**Problem description**
Line by line, copy the entries exactly, excluding the pictures.

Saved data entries

----------

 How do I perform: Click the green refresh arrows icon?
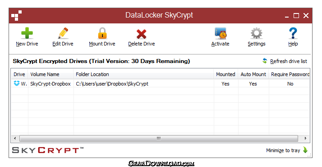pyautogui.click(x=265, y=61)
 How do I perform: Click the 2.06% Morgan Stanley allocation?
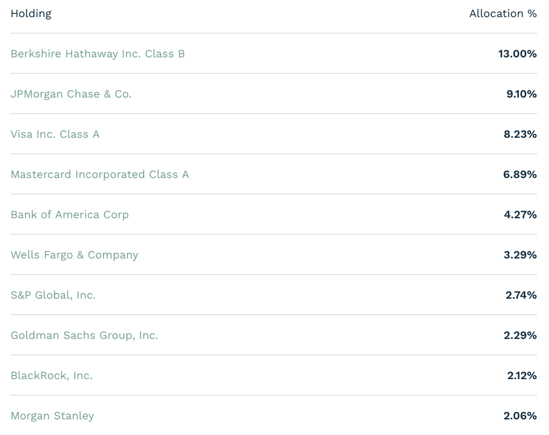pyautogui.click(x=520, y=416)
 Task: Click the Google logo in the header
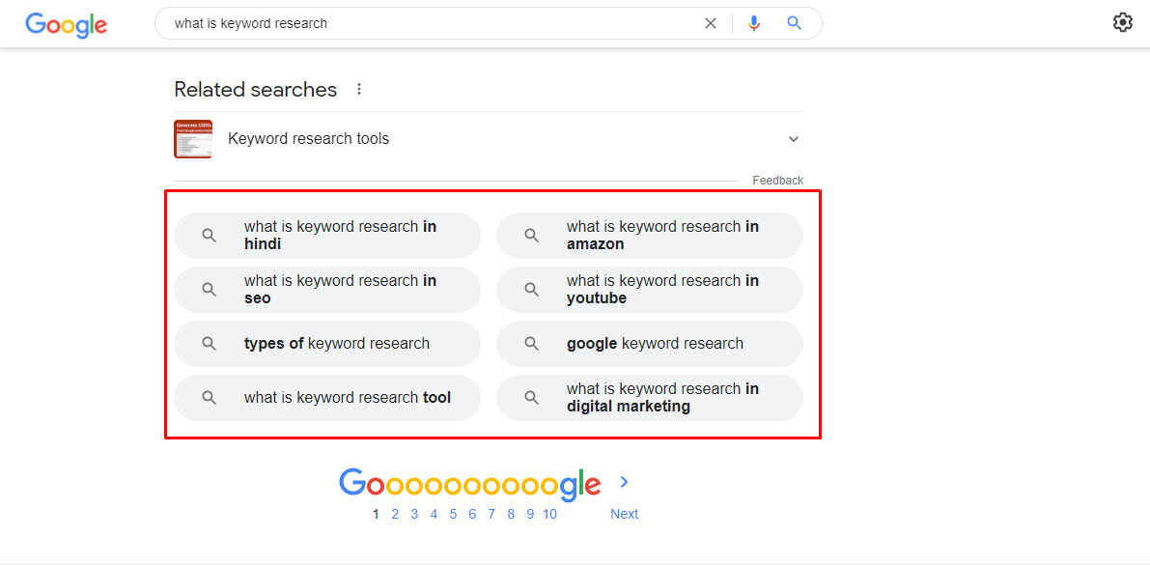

----------

**Completed exercise**
 How do I perform: Click the green refresh arrows icon?
pyautogui.click(x=265, y=61)
 How do I perform: Click the 2.06% Morgan Stanley allocation?
pyautogui.click(x=520, y=416)
 Task: Click the Google logo in the header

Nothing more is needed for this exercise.